*Work item*. Send back all of the data, word for word.

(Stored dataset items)
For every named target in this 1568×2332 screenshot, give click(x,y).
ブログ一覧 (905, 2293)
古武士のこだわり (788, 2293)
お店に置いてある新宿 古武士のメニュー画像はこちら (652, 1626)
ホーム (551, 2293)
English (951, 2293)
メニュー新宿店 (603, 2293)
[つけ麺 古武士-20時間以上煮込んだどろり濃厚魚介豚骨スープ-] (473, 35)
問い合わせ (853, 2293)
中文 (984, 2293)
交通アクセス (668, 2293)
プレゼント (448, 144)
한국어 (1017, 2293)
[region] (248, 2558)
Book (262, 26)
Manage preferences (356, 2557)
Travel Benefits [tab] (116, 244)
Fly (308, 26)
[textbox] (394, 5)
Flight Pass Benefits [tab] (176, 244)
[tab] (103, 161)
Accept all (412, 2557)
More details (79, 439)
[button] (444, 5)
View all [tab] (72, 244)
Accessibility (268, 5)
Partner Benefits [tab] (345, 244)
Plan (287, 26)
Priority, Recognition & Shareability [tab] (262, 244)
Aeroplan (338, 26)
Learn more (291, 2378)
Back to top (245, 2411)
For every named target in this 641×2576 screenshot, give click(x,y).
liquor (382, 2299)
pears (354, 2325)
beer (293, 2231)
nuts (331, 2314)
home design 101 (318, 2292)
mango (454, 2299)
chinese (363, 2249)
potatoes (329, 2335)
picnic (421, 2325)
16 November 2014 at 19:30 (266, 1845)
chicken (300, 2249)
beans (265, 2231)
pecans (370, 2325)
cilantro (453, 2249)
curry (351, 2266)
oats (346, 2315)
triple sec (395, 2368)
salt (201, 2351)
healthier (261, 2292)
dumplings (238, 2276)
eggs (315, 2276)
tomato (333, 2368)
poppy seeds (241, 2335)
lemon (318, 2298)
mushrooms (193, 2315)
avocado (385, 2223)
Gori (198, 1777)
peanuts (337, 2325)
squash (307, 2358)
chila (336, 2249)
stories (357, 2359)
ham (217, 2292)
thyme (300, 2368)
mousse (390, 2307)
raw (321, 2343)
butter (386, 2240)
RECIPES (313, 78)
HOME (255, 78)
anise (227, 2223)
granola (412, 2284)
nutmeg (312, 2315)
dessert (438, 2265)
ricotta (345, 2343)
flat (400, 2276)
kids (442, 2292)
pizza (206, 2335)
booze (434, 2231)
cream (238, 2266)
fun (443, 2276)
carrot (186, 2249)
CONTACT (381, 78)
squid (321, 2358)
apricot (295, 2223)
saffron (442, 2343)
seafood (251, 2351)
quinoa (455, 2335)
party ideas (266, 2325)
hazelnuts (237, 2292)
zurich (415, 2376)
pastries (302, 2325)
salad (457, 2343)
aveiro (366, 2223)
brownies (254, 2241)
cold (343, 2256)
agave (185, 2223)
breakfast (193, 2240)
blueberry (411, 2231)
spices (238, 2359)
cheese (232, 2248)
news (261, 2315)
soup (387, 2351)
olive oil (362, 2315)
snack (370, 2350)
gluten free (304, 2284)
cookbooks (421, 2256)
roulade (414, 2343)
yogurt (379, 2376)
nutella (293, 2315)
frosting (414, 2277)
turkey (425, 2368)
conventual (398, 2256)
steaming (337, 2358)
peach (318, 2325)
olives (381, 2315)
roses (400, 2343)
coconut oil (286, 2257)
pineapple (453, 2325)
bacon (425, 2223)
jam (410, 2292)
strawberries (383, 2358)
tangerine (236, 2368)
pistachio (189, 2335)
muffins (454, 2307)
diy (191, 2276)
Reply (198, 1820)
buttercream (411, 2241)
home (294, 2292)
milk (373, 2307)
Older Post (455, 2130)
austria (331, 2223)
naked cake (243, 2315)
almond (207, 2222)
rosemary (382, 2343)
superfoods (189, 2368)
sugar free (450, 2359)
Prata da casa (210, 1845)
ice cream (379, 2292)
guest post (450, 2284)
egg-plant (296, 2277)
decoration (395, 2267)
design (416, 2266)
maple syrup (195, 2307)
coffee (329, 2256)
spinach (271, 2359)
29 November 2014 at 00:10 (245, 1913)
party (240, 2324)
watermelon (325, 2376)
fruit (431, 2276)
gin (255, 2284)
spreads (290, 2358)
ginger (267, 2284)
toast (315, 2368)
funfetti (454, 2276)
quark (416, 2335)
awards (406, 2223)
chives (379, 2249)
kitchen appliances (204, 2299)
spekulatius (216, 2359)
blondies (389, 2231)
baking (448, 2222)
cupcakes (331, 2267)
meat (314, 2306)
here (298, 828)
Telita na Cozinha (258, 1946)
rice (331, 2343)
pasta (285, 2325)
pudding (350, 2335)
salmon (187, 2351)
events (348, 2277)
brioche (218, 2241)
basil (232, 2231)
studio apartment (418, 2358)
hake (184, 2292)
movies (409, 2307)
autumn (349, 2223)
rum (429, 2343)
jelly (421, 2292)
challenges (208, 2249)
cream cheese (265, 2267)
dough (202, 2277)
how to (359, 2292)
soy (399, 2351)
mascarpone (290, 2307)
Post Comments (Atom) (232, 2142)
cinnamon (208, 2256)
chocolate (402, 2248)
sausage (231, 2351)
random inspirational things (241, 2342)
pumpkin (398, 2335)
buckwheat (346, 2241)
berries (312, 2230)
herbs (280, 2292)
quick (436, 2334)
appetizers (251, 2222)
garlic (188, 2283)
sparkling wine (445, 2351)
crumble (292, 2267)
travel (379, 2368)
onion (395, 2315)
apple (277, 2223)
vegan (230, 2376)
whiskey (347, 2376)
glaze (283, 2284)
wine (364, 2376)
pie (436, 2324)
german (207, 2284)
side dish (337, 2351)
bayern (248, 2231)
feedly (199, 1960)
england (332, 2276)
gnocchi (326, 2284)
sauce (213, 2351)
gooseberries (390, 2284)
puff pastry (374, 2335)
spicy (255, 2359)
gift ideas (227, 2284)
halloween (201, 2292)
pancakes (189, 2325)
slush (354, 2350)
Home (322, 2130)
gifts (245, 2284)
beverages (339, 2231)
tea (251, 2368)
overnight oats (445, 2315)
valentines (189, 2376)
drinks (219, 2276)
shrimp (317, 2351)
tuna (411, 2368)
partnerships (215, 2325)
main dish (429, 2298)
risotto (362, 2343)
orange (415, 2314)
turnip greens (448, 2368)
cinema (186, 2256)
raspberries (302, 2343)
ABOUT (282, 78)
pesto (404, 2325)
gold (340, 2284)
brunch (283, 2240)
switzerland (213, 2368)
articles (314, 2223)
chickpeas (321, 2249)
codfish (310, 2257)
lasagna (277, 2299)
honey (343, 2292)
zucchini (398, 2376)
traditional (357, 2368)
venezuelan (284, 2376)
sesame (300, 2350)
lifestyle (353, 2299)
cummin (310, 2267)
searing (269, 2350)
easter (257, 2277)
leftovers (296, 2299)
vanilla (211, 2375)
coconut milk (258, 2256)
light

*Exercise output*.
For every named target in this 1568×2332 screenshot, give click(x,y).
ブログ一覧 (905, 2293)
古武士のこだわり (788, 2293)
お店に置いてある新宿 古武士のメニュー画像はこちら (652, 1626)
ホーム (551, 2293)
English (951, 2293)
メニュー新宿店 (603, 2293)
[つけ麺 古武士-20時間以上煮込んだどろり濃厚魚介豚骨スープ-] (473, 35)
問い合わせ (853, 2293)
中文 (984, 2293)
交通アクセス (668, 2293)
プレゼント (448, 144)
한국어 (1017, 2293)
[region] (248, 2558)
Book (262, 26)
Manage preferences (356, 2557)
Travel Benefits [tab] (116, 244)
Fly (308, 26)
[textbox] (394, 5)
Flight Pass Benefits [tab] (176, 244)
[tab] (103, 161)
Accept all (412, 2557)
More details (79, 439)
[button] (444, 5)
View all [tab] (72, 244)
Accessibility (268, 5)
Partner Benefits [tab] (345, 244)
Plan (287, 26)
Priority, Recognition & Shareability [tab] (262, 244)
Aeroplan (338, 26)
Learn more (291, 2378)
Back to top (245, 2411)
For every named target in this 641×2576 screenshot, give click(x,y).
liquor (382, 2299)
pears (354, 2325)
beer (293, 2231)
nuts (331, 2314)
home design 101 (318, 2292)
mango (454, 2299)
chinese (363, 2249)
potatoes (329, 2335)
picnic (421, 2325)
16 November 2014 at 19:30 (266, 1845)
chicken (300, 2249)
beans (265, 2231)
pecans (370, 2325)
cilantro (453, 2249)
curry (351, 2266)
oats (346, 2315)
triple sec (395, 2368)
salt (201, 2351)
healthier (261, 2292)
dumplings (238, 2276)
eggs (315, 2276)
tomato (333, 2368)
poppy seeds (241, 2335)
lemon (318, 2298)
mushrooms (193, 2315)
avocado (385, 2223)
Gori (198, 1777)
peanuts (337, 2325)
squash (307, 2358)
chila (336, 2249)
stories (357, 2359)
ham (217, 2292)
thyme (300, 2368)
mousse (390, 2307)
raw (321, 2343)
butter (386, 2240)
RECIPES (313, 78)
HOME (255, 78)
anise (227, 2223)
granola (412, 2284)
nutmeg (312, 2315)
dessert (438, 2265)
ricotta (345, 2343)
flat (400, 2276)
kids (442, 2292)
pizza (206, 2335)
booze (434, 2231)
cream (238, 2266)
fun (443, 2276)
carrot (186, 2249)
CONTACT (381, 78)
squid (321, 2358)
apricot (295, 2223)
saffron (442, 2343)
seafood (251, 2351)
quinoa (455, 2335)
party ideas (266, 2325)
hazelnuts (237, 2292)
zurich (415, 2376)
pastries (302, 2325)
salad (457, 2343)
aveiro (366, 2223)
brownies (254, 2241)
cold (343, 2256)
agave (185, 2223)
breakfast (193, 2240)
blueberry (411, 2231)
spices (238, 2359)
cheese (232, 2248)
news (261, 2315)
soup (387, 2351)
olive oil (362, 2315)
snack (370, 2350)
gluten free (304, 2284)
cookbooks (421, 2256)
roulade (414, 2343)
yogurt (379, 2376)
nutella (293, 2315)
frosting (414, 2277)
turkey (425, 2368)
conventual (398, 2256)
steaming (337, 2358)
peach (318, 2325)
olives (381, 2315)
roses (400, 2343)
coconut oil (286, 2257)
pineapple (453, 2325)
bacon (425, 2223)
jam (410, 2292)
strawberries (383, 2358)
tangerine (236, 2368)
pistachio (189, 2335)
muffins (454, 2307)
diy (191, 2276)
Reply (198, 1820)
buttercream (411, 2241)
home (294, 2292)
milk (373, 2307)
Older Post (455, 2130)
austria (331, 2223)
naked cake (243, 2315)
almond (207, 2222)
rosemary (382, 2343)
superfoods (189, 2368)
sugar free (450, 2359)
Prata da casa (210, 1845)
ice cream (379, 2292)
guest post (450, 2284)
egg-plant (296, 2277)
decoration (395, 2267)
design (416, 2266)
maple syrup (195, 2307)
coffee (329, 2256)
spinach (271, 2359)
29 November 2014 at 00:10 (245, 1913)
party (240, 2324)
watermelon (325, 2376)
fruit (431, 2276)
gin (255, 2284)
spreads (290, 2358)
ginger (267, 2284)
toast (315, 2368)
funfetti (454, 2276)
quark (416, 2335)
awards (406, 2223)
chives (379, 2249)
kitchen appliances (204, 2299)
spekulatius (216, 2359)
blondies (389, 2231)
baking (448, 2222)
cupcakes (331, 2267)
meat (314, 2306)
here (298, 828)
Telita na Cozinha (258, 1946)
rice (331, 2343)
pasta (285, 2325)
pudding (350, 2335)
salmon (187, 2351)
events (348, 2277)
brioche (218, 2241)
basil (232, 2231)
studio apartment (418, 2358)
hake (184, 2292)
movies (409, 2307)
autumn (349, 2223)
rum (429, 2343)
jelly (421, 2292)
challenges (208, 2249)
cream cheese (265, 2267)
dough (202, 2277)
how to (359, 2292)
soy (399, 2351)
mascarpone (290, 2307)
Post Comments (Atom) (232, 2142)
cinnamon (208, 2256)
chocolate (402, 2248)
sausage (231, 2351)
random inspirational things (241, 2342)
pumpkin (398, 2335)
buckwheat (346, 2241)
berries (312, 2230)
herbs (280, 2292)
quick (436, 2334)
appetizers (251, 2222)
garlic (188, 2283)
sparkling wine (445, 2351)
crumble (292, 2267)
travel (379, 2368)
onion (395, 2315)
apple (277, 2223)
vegan (230, 2376)
whiskey (347, 2376)
glaze (283, 2284)
wine (364, 2376)
pie (436, 2324)
german (207, 2284)
side dish (337, 2351)
bayern (248, 2231)
feedly (199, 1960)
england (332, 2276)
gnocchi (326, 2284)
sauce (213, 2351)
gooseberries (390, 2284)
puff pastry (374, 2335)
spicy (255, 2359)
gift ideas (227, 2284)
halloween (201, 2292)
pancakes (189, 2325)
slush (354, 2350)
Home (322, 2130)
gifts (245, 2284)
beverages (339, 2231)
tea (251, 2368)
overnight oats (445, 2315)
valentines (189, 2376)
drinks (219, 2276)
shrimp (317, 2351)
tuna (411, 2368)
partnerships (215, 2325)
main dish (429, 2298)
risotto (362, 2343)
orange (415, 2314)
turnip greens (448, 2368)
cinema (186, 2256)
raspberries (302, 2343)
ABOUT (282, 78)
pesto (404, 2325)
gold (340, 2284)
brunch (283, 2240)
switzerland (213, 2368)
articles (314, 2223)
chickpeas (321, 2249)
codfish (310, 2257)
lasagna (277, 2299)
honey (343, 2292)
zucchini (398, 2376)
traditional (357, 2368)
venezuelan (284, 2376)
sesame (300, 2350)
lifestyle (353, 2299)
cummin (310, 2267)
searing (269, 2350)
easter (257, 2277)
leftovers (296, 2299)
vanilla (211, 2375)
coconut milk (258, 2256)
light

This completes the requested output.